If there are still people reading HN who believe that reverse DNS is reliable and makes plaintext SNI and ECH moot, and are going to comment as such in the future, I would be happy to post the results of an experiment where I take the DNS data for all the domains currently submitted to HN, i.e., a list of IP addresses found in the A records for these names, and do a PTR on each one. We can look at whether "most domains" are identifiable through PTR records.
Also remember the question is not whether ECH protects 100% from someone discovering what domain name the user sent. It does not. The question is whether ECH makes it more difficult to discover than simply sniffing plaintext SNI on the wire, which, of course, is even easier and more reliable than reverse DNS.
I will bet 10$ that with reverse DNS + DPI to try to suss out page size and caching behaviour you can identify anyone accessing this website and downloading the 7TB database.

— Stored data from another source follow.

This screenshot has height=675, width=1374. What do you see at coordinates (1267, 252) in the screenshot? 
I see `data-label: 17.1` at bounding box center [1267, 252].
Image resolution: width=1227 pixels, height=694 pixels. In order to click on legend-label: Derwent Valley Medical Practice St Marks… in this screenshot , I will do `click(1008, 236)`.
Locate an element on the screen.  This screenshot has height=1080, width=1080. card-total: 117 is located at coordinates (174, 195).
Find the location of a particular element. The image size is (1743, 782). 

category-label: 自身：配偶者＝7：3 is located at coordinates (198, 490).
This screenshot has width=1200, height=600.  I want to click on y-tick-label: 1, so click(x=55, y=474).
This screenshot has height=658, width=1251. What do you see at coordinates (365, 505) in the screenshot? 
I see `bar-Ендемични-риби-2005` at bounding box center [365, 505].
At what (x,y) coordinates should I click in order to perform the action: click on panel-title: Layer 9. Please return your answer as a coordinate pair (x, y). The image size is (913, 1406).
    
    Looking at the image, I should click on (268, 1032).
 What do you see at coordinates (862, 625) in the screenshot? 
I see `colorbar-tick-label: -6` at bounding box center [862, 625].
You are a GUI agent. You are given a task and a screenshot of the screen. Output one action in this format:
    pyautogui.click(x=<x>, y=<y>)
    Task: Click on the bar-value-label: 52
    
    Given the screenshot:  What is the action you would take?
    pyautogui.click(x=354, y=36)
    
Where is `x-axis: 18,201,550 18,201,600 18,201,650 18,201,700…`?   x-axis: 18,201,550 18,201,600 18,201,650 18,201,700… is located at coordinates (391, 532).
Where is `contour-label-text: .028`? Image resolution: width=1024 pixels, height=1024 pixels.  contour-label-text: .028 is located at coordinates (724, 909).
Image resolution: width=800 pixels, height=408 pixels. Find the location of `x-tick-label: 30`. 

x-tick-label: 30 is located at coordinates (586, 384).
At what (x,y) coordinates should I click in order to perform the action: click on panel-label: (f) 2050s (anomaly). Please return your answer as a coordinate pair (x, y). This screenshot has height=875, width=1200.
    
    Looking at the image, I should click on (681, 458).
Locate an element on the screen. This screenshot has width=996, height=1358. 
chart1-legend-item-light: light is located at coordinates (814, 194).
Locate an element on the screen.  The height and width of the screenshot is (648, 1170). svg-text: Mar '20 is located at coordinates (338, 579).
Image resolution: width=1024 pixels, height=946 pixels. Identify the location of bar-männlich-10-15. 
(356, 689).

No one has to "access this website" because they can read its contents in Internet Archive, Common Crawl, Google Cache, etc. Page size and caching behaviour will not work if the person is using HTTP/1.1 pipelining to request multiple pages from a variety of websites from Internet Archive, over a single TCP connection. (Using CDX API not HTML form at Wayback Machine page.)
The 7TB is via torrent, not via HTTPS. No rDNS needed.